6. The wireless federal learning asynchronous training method based on optimization direction guidance as claimed in claim 4, wherein in step S1, the feature extraction module for extracting sample diversity is composed of a rectification linear unit, and a sparse value capable of reflecting image pixel distribution is obtained by using sparsity of effective pixels in an image sample; image sample x _i ∈D _n The sparse value after feature extraction is represented as:

the number of zero elements in the extracted output matrix is represented, H and W respectively represent the height and width of the output characteristic diagram of the rectification linear unit layer in the convolutional neural network model, namely the sparse difference value of the image samples of two sibling m is as follows:

the client respectively calculates the maximum sparse difference values according to the sample categories, and finally sums to obtain the accumulated sparse difference values for approximately representing the sample diversity, namely the sample diversity of the client n is represented as follows:

wherein the content of the first and second substances,

7. The optimization direction guidance-based wireless federal learning asynchronous training method as claimed in claim 6, wherein the S2 actively clusters the client population according to the sample characteristics, specifically comprising:

wherein:

8. The optimization direction guidance-based wireless federal learning asynchronous training method as claimed in claim 7, wherein the S3, all clients obtain a global model, and the clients generate a scheduling scheme according to the clustering result, specifically comprising:

the scheduling of the training subsets follows the rule of 'global first and local second', the subsets are guided to be trained first, and then the subsets are rendered to be gradually added into the training; designing a scheduling triggering condition based on a performance improvement ratio, taking k rounds of training as an example, and in k-1 rounds of evaluation, the local accuracy is lower than the average accuracy acc _k-1 As a trigger base set of k rounds

Performance improvement ratio of the t-th training in the k-th training

Expressed as:

wherein the content of the first and second substances,

it is shown that in the t-th training of the k-th training round,

the medium accuracy rate is higher than acc _k-1 When the client is a collection

Then scheduling a new training subset, starting k +1 training rounds,

representing the performance enhancement factor.

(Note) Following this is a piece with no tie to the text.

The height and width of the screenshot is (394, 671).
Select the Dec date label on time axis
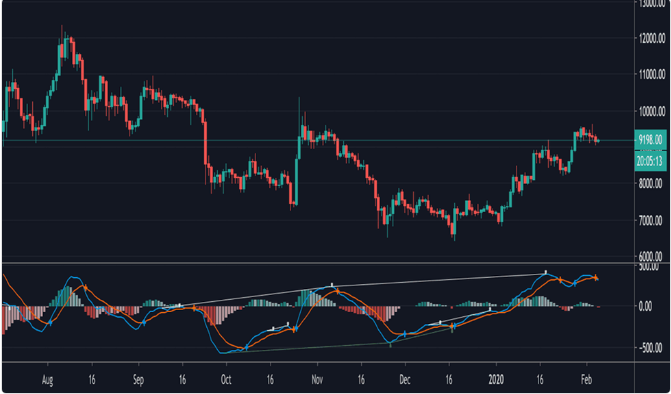click(x=405, y=380)
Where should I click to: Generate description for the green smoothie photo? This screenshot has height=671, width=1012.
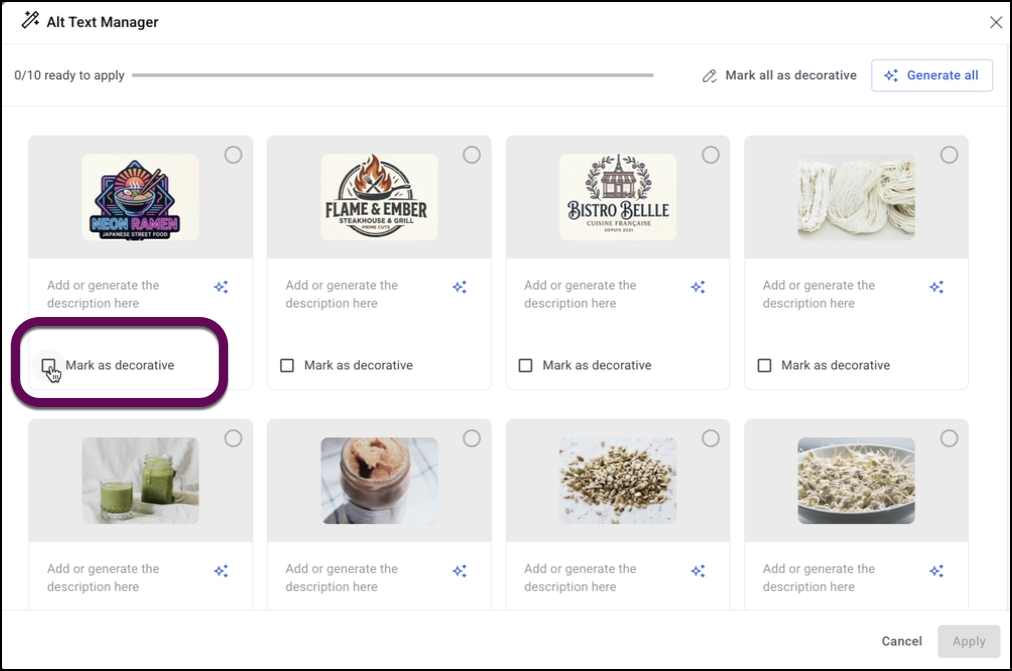[221, 571]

9. The wireless federal learning asynchronous training method based on the guidance of the optimization direction as claimed in claim 8, wherein, in the step S4, the scheduling scheme is sent to a set of clients to be trained, the model similarity of the clients is calculated, and a training decision is made;

when the client follows the scheduling arrangement of the central server, training decisions need to be made according to the self condition, so that excessive local training is avoided; the client needs to check the difference of the models and calculate the first round of local models

With the current global model

Cosine similarity between them

The expression is as follows:

when in use

10. The optimization direction guidance-based wireless federal learning asynchronous training method as claimed in claim 9, wherein the S5 training-participating client set is developed and trained based on a global model, the client uploads a model increment of a local training result, and the central cereal circle aggregation client parameter updates the global model, specifically comprising:

the central server adopts an asynchronous updating mode to the local model submitted by the client, and in order to improve the correlation between the global models, the client submits the incremental part delta M of the local model _n,t The central server adopts an updating algorithm as follows:

wherein e is _n,t The training state coefficient of the client n at the moment t is represented, the initial value is 0, and the value is 1 after the client participates in training; under the asynchronous updating mode, the global model at the moment t only depends on the global model at the moment t-1 and the client model increment participating in updating at the moment t; the central server only needs to store the sample number of all the clients and the global model of the previous round.